Aleksander napisał(a):A dlaczego nie "nasz"?
"Naszego" już zrobiłem wcześniej z Hasegawy.
pik napisał(a):Może dlatego że nasze nie były takie kolorowe?
Model poprawny, malowanie ciekawe i dość pracochłonne (białe pasy też malowane?). Jego czystość też moim zdaniem nie przeszkadza, ale przydałoby się jakieś zaakcentowanie linii podziałowych, czy to washem czy ołówkiem. Model od razu nabrałby "głębi", że się tak wyrażę.
PS Powiedz mi skusz, jakie masz wrażenia z jakości i ze składalności tego RS'a?
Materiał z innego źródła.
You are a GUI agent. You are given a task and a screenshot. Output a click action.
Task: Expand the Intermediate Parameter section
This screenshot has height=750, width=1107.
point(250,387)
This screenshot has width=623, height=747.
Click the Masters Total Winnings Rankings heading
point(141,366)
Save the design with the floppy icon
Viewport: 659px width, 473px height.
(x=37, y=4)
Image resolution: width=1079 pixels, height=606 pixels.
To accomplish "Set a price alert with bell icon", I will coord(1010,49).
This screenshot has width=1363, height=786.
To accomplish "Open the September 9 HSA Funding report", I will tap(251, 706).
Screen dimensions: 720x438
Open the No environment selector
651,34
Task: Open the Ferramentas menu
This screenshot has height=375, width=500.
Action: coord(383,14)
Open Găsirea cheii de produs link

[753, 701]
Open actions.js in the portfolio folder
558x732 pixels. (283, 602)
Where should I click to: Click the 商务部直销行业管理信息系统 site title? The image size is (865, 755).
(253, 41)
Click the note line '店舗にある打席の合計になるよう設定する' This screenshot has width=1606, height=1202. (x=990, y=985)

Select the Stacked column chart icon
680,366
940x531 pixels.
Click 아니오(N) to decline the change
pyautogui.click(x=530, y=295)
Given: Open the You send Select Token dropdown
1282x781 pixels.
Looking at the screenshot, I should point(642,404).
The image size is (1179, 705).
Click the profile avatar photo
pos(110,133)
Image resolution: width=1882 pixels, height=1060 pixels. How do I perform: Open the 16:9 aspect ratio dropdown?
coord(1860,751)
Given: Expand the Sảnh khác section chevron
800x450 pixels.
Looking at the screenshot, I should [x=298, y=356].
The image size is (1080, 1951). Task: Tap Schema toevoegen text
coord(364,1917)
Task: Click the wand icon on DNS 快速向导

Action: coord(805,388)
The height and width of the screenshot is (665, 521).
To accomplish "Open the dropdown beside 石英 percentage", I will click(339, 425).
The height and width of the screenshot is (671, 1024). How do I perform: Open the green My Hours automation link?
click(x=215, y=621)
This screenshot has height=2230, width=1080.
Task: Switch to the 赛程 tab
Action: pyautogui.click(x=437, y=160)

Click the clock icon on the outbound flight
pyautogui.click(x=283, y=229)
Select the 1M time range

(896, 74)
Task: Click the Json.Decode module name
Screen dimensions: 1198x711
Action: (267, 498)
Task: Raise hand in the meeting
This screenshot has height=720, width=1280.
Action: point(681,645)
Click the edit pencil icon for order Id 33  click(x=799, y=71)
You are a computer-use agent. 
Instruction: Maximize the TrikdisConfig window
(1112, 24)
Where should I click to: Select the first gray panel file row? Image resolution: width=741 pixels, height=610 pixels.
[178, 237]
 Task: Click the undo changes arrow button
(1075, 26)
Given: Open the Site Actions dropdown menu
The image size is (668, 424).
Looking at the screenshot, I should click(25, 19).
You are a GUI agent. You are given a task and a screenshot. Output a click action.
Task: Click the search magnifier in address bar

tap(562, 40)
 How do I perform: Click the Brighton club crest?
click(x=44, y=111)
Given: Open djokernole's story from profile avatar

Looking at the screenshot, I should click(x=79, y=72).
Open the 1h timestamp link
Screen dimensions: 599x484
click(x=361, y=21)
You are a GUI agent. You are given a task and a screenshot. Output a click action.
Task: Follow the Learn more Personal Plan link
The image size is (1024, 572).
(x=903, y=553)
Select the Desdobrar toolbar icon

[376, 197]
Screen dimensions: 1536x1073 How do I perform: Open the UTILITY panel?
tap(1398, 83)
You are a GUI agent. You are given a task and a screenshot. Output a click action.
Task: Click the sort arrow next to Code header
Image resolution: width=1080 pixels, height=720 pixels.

Takie "bez problemów" brzmi nieco enigmatycznie... Ja się też przymierzam do Morana (dawno żadnego Francuza nie zrobiłem), ale raczej nastawiam się na Hasegawę.
Właśnie dlatego, że kolorowe to zwróciło moją ciekawość. Białe pasy to kalkomania. Zapuściłem tylko stery, gdyż linie podziałowe są bardzo delikatne i wash nie bardzo mi się rozpływał, o ołówku nie pomyślałem.
Cóż, Hasegawa to nie jest. Trochę (a nawet więcej) wymaga pracy, trzeba pocienić (o ile to możliwe) krawędź spływu, pobawić się z detalami. Nie ma kołków ustalających, więc trzeba się pilnować aby nie zwichrować modelu. Połączenie skrzydła z kadłubem też może sprawić problem, chociaż w P-40 wpasowało się praktycznie idealnie, bez dużej szpary.
Już nie pamiętam kiedy kleiłem "normalny" zestaw (o przepraszam, teraz kleję Meteora), że to już mi nie przeszkadza.
Te wszystkie prace wstępne wydłużają czas budowy, ale efekt końcowy może zadowalać. Poza tym, teraz rządzą short-runy
nowe "normalne" zestawy pojawiają się żadko, przeważnie są to "odgrzewajki" z nowymi kalkami.